• Joanna Rawbone

Holding yourself back? Flourishing starts with a decision.

When I reflect on my life’s journey and where I am now, I can see so many occasions when I held myself back. And, if you promise not to say anything, there are the odd times when I still do.

There seems to be a pattern with me in that I hold myself back in a really significant way and then have a spurt of courageous action. I refer to this now in my business values as me being Quietly Gutsy. I don’t make a song & dance about things, but I do pick myself up, dust myself off and step into my power again.

This has really felt like a roller coaster ride at times, and yet other times, it feels more like a gentle merry-go-round ride. All the fun of the fair, I guess.

I’m feeling suitably open today, so I’ll share a few of my ‘fairground rides’ with you and I hope it will encourage you to look at your own life’s journey with curiosity and a tender, loving gaze. After all, there are plenty of critics out there, so we don’t need to pile on our own judgement.

Here are three standout moments from my journey.

1. I got married at 19, fearful that if I didn’t seize this opportunity, I’d be left on the shelf. I feel immense sadness for that younger me now and there is so much I'd like to share with her. As you might imagine, the marriage didn’t last long and although my mother said on my wedding day “Well your father and I are paying for this one, you can pay for the next” she never once said I told you so! It took me some time to realise that I was worth more than the abusive marriage I’d been in. That's when I was able to figure out what I really wanted, probably for the first time in my life. And what gave me some of my power and self-esteem back was buying a book on do-it-yourself divorce and I did just that! And that's something I'm really proud of.

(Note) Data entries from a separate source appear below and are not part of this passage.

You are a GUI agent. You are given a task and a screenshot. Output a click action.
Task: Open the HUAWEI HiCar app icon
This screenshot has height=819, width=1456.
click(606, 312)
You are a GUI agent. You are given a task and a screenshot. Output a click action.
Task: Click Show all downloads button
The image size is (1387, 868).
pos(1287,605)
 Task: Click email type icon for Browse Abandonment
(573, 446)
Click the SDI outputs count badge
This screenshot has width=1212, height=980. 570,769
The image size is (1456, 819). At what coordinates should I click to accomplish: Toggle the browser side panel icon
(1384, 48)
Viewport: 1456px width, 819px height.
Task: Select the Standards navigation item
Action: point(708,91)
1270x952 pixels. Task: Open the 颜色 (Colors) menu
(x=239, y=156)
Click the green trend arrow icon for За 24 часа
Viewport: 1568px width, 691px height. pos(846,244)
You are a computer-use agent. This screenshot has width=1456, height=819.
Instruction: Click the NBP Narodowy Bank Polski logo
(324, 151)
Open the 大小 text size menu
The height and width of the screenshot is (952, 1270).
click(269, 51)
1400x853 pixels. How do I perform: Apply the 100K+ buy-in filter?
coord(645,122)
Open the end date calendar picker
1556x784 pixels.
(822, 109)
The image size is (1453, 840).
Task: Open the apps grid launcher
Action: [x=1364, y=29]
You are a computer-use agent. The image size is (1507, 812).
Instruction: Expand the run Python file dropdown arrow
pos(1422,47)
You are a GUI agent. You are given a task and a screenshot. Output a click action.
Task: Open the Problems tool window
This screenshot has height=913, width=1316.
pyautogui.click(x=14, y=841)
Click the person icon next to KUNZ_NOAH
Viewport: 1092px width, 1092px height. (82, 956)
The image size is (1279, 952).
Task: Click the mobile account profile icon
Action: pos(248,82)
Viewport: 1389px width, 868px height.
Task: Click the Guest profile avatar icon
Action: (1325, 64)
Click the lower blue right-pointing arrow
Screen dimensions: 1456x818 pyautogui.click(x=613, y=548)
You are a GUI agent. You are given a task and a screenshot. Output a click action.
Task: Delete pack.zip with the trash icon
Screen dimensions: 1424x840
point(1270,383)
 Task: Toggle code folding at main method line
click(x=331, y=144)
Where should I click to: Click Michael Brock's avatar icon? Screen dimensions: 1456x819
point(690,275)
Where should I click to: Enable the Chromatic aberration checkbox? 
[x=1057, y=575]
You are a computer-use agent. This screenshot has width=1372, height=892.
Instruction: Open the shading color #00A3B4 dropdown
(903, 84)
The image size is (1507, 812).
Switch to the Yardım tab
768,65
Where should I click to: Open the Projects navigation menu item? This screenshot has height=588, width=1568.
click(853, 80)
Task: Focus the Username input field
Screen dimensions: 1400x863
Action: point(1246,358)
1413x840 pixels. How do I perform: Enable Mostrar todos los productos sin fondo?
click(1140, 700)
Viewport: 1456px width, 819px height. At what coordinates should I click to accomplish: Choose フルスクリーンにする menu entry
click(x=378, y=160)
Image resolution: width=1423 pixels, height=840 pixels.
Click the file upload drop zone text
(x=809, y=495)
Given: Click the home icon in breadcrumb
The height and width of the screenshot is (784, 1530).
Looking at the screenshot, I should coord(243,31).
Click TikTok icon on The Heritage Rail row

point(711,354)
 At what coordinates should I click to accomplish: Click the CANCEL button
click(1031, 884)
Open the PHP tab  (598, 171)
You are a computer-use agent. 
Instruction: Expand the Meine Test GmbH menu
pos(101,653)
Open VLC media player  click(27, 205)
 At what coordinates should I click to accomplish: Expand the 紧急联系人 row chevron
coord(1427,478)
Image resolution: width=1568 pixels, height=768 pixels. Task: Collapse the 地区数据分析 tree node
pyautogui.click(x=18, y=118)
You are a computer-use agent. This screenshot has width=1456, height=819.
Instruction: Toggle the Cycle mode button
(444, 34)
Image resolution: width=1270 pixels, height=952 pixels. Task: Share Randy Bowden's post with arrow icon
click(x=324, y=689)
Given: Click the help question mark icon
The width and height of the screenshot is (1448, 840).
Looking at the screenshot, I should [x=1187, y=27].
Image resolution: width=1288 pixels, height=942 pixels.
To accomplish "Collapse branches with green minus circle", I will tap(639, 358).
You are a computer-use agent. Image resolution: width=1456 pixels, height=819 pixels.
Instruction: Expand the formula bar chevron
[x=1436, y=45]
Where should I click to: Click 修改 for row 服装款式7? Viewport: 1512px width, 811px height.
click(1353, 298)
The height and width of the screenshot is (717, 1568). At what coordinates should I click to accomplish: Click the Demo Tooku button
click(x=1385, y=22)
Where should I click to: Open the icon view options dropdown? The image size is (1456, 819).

2. Then there was the time, early in my career at BT, when I declined the invitation to apply for the Engineer of the Year Award, despite plenty of pressure from the senior managers of my department. My inner critic led me into a bout of imposter syndrome, during which I feared I’d be found out! I countered that with applying for a place on a week-long Woman into Management course sponsored by Shell and the Industrial Society. I wrote my submission, my application was successful, and that experience started my passion for personal development. It also put my inner critic on the back-burner for a while.

3. Perhaps the most significant was when my mother died and I didn’t stand up to my sister and her family. This was a painful experience, and I was guilt laden as I knew she had subjected my mother to years of cruel behaviour. I countered that by choosing to disconnect from my sister completely and whilst I still felt guilty that I didn’t call her out on her behaviour earlier, I was now keeping myself safe from being subjected to the same treatment. I realised I would only stay in the victim mode she was trying to lure me into with my consent. And I wasn’t consenting. I still refer to and share widely Tony Gaskin’s quote “You teach people how to treat you by what you allow, what you stop and what you reinforce.” That is such a powerful reminder for me.

In a recent podcast episode, I listed 20 ways in which we hold ourselves back, as shared by my clients. It probably won't surprise you to know that they included ways I’d held myself back, as shown in my examples above; poor boundary management, negative self-talk, not knowing what I really wanted, believing everything my inner critic says.

If you haven’t listened to that episode yet, take a listen here because, as well as listing 20 of the ways, I also share my process for reframing the problem or situation, so we can free ourselves from the ties that bind us.

After all, flourishing is a choice and a decision that we make on a moment-by-moment basis.